Éphéméride... 28 novembre - Nuit tragique avec trois naufrages en 1871

28 novembre 1871:

La nuit du 28 novembre 1871 reste un moment sinistre de l'histoire maritime des Îles. Trois bateaux font alors naufrage du côté nord des Îles, entrainant la mort de 15 officiers et marins. Cette même nuit, le SS Wasp, l'Halcyon et le Peri ont sombré.




Le plus connu de ces naufrages reste celui du SS Wasp, où l'officier Auguste LeBourdais est le seul survivant d'un équipage de 11 marins. Ce brick immatriculé au Québec s'est échoué par une forte tempête de neige, à 3 milles à l’Est de Pointe-aux-Loups.

L' Halcyon, une barque de 359 tonneaux enregistrée à Hull, Angleterre, et conduite par le Capitaine Carver, fait côte entre le Cap de l’Hôpital et Pointe-aux-Loups. Il y a 4 pertes de vie, dont le premier officier et trois marins. Les survivants, Collin Wallace et James Giddie, s’établiront à Grande-Entrée. 






La Peri est une goélette de 125 tonneaux qui fait côte au Cap Nord de Grosse-Île. Il y a une perte de vie. Le capitaine est Robert H. Dodridge et le propriétaire, Edward Vittery de Brixham (Devon). Le bateau était immatriculé à Darmouth, en Angleterre. 



 

Références:

Liste condensée des naufrages du Centre d'archives régional des Îles, 2011
Landry, Frédéric. Dernière Course, La Boussole, 1989.
Carte de Daniel Paquet

lundi 23 novembre 2020

Éphéméride... 23 novembre - Naufrage du Lady Doriane II en 1970


L'Apollo III a sauvé des naufragés du Lady Audette
près du Rocher-aux-Oiseaux
23 novembre 1970 :

Disparition, au large des Îles, du seineur de hareng le Lady Doriane II, avec cinq membres d'équipage.

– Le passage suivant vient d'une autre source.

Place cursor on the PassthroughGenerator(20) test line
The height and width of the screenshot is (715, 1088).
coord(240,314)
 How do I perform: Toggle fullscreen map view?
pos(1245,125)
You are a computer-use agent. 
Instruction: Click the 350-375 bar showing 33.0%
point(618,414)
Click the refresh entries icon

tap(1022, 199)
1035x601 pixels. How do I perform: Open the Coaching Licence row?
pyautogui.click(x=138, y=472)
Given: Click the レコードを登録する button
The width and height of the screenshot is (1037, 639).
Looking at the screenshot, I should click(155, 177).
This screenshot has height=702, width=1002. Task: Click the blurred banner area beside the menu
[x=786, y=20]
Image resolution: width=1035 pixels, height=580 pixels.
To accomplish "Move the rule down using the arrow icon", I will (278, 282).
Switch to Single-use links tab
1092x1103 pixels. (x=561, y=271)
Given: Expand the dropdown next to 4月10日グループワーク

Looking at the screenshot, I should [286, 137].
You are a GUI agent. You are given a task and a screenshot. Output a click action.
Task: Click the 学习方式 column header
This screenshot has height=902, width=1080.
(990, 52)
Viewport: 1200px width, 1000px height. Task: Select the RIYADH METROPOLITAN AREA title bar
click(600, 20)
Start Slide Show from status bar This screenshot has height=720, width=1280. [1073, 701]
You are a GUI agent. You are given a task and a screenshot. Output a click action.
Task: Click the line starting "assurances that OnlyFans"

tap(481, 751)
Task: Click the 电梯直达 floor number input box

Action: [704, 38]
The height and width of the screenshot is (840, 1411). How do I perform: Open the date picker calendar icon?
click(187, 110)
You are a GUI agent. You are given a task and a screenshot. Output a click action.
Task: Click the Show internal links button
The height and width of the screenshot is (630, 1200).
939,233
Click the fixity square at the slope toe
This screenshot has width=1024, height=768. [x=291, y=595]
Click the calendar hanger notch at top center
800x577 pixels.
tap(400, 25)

Il s'agissait d'un 126 tonneaux enregistré à Shippagan au Nouveau-Brunswick.

Parmi l'équipage se retrouvaient le Capitaine Sylvio Noël, Claude Noël et Antonio Noël.

Parti de Havre-Aubert pour se rendre à Shippagan, vers la fin d’une tempête, elle se perd corps et biens dans la nuit, à 40 milles à l’est de Miscou selon le dernier appel du capitaine.

À quelques mois d’intervalle, les naufrages du Lady Doriane et de son chalutier jumeau, le Lady Audette, ont fait neuf victimes et brisé des dizaines de vies. Au grand dam de la population, l'enquête n'a pas retenu ou voulu entendre l’hypothèse d’un défaut de fabrication qui aurait pu être la ou une des causes du naufrage.   

Cécile Chevrier et Paul-Émile d’Entremont, des Productions Phare-Est, ont réalisé un documentaire à ce sujet qui leur a valu d'être finalistes au prix Gémeaux 2012 dans la catégorie meilleur documentaire-société. Madame Chevrier a aimablement remis au Centre d'archives une copie de son film, ainsi que plusieurs autres, en 2020.

Nous savons que, suite au naufrage du Lady Audette II et du Lady Doriane II, Transports Canada a commandé une étude du Leroy and Barry (renommé Hope Bay) intitulée Stability in Waves, Project No.20.94. National Physical Laboratory, Ship Division (Grande-Bretagne) et publiée le 1er juin 1973. Ceci n'évitera malheureusement en rien le naufrage du Hope Bay, le 26 février 2004.



Références:

Liste condensée des naufrages du Centre d'archives régional des Îles
Topoweb: 
http://pecheursdumonde.org/15H30-Naufrages.html
http://apfc.info/index.cfm?&Art=2137984615&Voir=membre_voir
L'ONF présente un film de Léonard Forest faisant mention de ce bateau en 1972 et de la dure réalité des pêcheurs: Un soleil pas comme ailleurs, 47 min.



Note:

L'album du spectacle Ode à l'Acadie 2004 contient une chanson intitulée la Tempête, consacrée au Lady Doriane.